## TRY IT
Would you reproduce exactly the lines below from the one holding "Image resolution: width=979" through the one holding "Click the Memory", inclusive, and no others?
Segment Start: RECORD SET
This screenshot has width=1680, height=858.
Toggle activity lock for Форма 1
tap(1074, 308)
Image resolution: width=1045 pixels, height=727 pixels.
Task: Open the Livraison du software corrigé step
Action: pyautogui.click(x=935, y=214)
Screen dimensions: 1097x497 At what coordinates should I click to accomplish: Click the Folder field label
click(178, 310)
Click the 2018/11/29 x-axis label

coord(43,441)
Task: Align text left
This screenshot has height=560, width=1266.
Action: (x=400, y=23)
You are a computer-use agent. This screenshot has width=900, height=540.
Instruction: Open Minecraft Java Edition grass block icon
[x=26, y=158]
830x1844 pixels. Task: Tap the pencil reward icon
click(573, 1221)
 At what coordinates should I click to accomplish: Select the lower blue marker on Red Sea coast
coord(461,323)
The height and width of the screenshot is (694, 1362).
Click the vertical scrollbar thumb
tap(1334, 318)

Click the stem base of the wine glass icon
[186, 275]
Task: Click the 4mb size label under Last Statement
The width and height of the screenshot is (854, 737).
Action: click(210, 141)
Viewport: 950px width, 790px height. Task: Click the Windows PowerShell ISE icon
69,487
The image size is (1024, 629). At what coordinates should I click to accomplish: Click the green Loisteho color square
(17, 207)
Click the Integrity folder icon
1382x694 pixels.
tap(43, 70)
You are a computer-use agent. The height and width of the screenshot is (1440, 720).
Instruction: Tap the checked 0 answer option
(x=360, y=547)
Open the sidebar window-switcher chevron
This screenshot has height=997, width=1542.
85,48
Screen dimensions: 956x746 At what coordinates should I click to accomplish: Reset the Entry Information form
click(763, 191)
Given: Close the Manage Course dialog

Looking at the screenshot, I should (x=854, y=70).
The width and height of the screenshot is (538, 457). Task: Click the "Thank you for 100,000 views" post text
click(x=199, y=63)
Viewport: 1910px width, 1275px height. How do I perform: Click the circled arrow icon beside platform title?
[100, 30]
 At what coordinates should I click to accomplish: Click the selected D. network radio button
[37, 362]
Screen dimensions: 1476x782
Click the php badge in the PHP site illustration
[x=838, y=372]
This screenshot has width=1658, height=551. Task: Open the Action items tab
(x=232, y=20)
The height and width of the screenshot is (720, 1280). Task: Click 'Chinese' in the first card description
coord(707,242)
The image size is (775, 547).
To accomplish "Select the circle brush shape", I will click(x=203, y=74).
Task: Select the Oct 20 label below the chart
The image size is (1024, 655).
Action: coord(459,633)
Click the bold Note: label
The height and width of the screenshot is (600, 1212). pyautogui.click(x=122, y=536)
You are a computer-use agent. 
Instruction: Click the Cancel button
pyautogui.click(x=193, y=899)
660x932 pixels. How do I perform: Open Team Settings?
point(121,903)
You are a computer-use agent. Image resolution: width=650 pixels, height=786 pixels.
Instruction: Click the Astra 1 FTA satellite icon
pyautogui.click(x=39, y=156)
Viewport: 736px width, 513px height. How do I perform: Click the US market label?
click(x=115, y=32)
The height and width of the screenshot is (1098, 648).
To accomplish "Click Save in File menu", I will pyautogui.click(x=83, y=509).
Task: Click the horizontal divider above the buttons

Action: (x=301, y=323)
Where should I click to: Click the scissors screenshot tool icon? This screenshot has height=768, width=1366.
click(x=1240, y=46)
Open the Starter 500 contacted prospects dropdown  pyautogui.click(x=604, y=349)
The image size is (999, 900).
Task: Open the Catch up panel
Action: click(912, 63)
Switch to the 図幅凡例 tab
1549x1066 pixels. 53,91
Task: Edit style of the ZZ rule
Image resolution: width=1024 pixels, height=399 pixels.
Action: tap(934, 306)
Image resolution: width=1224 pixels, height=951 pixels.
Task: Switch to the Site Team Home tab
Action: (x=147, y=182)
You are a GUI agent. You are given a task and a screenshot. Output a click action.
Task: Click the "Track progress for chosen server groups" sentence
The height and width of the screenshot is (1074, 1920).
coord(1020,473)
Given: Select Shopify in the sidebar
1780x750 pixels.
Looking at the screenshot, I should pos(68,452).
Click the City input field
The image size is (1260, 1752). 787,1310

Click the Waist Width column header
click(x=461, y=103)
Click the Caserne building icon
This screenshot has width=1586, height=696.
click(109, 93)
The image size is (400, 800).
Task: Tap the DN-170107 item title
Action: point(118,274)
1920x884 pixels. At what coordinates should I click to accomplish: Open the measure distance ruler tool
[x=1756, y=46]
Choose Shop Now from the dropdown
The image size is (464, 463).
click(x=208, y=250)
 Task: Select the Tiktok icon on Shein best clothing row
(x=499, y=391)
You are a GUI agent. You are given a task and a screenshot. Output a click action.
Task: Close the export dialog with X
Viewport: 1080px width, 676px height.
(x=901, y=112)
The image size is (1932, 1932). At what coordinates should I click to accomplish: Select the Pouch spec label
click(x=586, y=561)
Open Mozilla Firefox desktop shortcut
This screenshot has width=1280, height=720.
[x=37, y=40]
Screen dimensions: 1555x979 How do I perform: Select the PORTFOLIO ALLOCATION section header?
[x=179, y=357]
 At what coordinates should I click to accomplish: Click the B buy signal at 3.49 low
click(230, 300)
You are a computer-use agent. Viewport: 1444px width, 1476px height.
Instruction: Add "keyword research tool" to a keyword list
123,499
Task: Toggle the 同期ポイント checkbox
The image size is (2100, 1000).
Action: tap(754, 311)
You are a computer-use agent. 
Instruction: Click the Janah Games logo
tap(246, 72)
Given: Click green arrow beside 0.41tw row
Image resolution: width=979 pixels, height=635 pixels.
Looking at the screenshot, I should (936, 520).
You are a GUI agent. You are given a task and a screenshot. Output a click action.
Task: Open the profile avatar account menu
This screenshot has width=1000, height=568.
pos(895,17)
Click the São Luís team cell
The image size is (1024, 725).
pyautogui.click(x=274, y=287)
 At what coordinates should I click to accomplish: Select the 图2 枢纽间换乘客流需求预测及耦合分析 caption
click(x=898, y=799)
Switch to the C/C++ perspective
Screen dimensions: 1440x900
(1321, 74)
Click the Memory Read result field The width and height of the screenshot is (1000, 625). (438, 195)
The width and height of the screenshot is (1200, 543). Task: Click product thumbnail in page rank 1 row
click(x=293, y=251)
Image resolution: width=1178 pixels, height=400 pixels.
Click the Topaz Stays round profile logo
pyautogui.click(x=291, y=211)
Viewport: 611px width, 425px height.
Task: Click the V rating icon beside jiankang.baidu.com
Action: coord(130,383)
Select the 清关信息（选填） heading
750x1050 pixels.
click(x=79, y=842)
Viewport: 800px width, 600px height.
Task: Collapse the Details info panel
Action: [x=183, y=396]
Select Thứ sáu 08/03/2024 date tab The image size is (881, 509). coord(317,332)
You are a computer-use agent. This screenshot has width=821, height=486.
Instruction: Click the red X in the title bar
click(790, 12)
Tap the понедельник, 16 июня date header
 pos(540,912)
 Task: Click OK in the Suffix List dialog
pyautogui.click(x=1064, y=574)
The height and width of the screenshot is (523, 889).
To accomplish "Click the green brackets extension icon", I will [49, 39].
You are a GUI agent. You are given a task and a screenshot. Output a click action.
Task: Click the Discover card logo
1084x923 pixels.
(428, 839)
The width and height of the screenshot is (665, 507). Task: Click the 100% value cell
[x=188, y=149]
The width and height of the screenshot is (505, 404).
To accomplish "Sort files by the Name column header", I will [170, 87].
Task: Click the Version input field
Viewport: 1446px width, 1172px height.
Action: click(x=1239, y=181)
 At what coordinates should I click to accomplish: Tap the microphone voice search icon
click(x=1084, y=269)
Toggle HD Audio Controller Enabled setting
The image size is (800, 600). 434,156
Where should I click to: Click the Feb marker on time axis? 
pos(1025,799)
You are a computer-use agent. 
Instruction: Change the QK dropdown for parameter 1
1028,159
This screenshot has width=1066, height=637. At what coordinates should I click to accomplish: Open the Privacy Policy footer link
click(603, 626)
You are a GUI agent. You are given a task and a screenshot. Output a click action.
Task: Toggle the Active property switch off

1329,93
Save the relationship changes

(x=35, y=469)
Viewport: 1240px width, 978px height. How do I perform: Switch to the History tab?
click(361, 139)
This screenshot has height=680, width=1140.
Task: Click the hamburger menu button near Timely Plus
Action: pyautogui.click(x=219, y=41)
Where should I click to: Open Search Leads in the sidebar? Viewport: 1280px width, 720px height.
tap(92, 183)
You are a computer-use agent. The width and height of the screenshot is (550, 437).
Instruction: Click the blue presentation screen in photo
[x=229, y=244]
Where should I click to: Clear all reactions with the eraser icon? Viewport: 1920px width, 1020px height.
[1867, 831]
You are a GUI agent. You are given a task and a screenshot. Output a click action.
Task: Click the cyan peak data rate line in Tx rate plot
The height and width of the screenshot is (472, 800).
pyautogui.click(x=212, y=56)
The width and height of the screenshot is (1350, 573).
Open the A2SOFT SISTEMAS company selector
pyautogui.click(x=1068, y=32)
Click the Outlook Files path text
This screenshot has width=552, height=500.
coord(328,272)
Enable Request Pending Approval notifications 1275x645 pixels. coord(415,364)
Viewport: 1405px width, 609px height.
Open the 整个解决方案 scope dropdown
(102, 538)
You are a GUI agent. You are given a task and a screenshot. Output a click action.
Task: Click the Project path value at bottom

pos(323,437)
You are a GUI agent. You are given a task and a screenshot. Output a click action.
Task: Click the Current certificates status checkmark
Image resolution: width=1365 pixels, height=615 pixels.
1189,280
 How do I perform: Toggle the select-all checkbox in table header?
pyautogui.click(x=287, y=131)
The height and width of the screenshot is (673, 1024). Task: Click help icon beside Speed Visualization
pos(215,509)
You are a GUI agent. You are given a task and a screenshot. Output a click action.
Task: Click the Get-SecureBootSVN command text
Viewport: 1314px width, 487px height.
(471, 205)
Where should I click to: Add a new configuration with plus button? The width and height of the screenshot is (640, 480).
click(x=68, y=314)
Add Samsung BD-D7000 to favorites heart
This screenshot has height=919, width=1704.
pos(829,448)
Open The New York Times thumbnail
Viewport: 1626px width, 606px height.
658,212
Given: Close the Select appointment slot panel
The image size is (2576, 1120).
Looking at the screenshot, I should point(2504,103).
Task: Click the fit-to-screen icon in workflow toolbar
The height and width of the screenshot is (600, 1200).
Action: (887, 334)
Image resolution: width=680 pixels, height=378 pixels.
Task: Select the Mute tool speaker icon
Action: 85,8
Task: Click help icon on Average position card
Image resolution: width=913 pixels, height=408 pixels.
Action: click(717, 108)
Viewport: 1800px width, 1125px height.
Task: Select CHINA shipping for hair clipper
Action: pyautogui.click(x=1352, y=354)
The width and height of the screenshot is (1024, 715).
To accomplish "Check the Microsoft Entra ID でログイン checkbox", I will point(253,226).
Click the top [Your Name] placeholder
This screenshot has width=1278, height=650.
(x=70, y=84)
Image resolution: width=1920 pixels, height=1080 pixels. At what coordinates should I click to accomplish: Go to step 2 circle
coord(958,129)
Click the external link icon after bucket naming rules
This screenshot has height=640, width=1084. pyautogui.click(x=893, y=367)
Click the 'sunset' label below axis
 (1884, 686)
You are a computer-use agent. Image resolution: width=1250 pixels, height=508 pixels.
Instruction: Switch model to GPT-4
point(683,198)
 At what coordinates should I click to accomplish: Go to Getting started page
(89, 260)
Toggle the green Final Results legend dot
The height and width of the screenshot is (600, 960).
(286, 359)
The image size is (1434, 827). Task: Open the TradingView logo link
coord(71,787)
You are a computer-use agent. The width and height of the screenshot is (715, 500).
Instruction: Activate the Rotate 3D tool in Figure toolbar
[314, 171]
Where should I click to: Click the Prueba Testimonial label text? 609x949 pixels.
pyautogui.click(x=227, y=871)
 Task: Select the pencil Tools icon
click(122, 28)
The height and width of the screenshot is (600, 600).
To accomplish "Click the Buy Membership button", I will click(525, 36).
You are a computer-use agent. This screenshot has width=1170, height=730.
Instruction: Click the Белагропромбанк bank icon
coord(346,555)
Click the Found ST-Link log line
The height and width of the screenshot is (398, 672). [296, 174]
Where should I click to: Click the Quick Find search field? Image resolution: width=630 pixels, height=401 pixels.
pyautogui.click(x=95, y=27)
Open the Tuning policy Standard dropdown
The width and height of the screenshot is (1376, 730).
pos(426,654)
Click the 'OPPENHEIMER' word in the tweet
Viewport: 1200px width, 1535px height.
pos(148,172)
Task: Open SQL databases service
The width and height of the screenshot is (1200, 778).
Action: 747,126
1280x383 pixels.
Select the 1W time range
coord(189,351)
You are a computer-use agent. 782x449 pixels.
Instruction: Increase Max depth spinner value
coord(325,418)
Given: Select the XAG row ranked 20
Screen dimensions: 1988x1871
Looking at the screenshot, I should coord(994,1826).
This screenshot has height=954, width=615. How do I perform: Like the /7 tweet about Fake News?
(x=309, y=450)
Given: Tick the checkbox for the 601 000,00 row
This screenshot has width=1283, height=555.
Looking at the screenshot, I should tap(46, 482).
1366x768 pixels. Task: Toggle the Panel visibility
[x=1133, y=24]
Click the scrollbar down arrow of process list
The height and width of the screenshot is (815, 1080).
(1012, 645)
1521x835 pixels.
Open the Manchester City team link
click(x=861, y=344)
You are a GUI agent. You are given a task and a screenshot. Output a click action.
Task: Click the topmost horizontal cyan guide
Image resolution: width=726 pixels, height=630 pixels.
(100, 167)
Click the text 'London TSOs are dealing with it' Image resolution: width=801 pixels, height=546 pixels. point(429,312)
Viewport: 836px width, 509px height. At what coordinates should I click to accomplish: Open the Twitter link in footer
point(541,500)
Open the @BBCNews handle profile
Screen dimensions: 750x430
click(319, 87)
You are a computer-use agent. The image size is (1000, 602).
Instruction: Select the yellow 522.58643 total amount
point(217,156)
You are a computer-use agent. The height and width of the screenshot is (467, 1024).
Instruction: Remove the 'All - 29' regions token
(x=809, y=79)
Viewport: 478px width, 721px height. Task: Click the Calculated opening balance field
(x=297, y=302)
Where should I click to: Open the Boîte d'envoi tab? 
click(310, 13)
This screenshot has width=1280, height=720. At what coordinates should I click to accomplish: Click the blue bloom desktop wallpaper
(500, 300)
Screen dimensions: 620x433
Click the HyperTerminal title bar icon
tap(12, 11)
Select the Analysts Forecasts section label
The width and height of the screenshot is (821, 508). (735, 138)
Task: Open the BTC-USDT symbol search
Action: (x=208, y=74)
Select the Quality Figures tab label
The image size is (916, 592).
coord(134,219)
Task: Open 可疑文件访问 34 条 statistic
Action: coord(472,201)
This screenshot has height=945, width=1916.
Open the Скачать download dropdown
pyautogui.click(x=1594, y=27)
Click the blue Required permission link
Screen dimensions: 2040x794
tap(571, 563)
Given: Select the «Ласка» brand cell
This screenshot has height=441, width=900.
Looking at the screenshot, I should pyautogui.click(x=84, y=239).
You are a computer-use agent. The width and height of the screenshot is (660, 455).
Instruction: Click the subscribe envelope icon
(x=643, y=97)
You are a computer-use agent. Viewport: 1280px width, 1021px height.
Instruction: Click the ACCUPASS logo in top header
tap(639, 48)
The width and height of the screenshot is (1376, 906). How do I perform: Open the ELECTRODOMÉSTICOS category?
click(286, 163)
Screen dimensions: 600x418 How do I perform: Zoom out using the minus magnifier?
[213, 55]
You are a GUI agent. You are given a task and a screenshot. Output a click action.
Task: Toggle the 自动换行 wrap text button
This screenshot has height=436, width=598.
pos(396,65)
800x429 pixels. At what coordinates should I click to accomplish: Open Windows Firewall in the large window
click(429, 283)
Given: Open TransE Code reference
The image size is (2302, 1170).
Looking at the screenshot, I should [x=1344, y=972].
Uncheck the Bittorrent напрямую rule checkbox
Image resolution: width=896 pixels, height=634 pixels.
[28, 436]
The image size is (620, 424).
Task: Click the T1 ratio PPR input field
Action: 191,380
Segment End: RECORD SET
## WRITTEN RESPONSE
Image resolution: width=979 pixels, height=635 pixels.
Looking at the screenshot, I should (936, 520).
You are a GUI agent. You are given a task and a screenshot. Output a click action.
Task: Open the profile avatar account menu
This screenshot has width=1000, height=568.
pos(895,17)
Click the São Luís team cell
The image size is (1024, 725).
pyautogui.click(x=274, y=287)
 At what coordinates should I click to accomplish: Select the 图2 枢纽间换乘客流需求预测及耦合分析 caption
click(x=898, y=799)
Switch to the C/C++ perspective
Screen dimensions: 1440x900
(1321, 74)
Click the Memory Read result field The width and height of the screenshot is (1000, 625). (438, 195)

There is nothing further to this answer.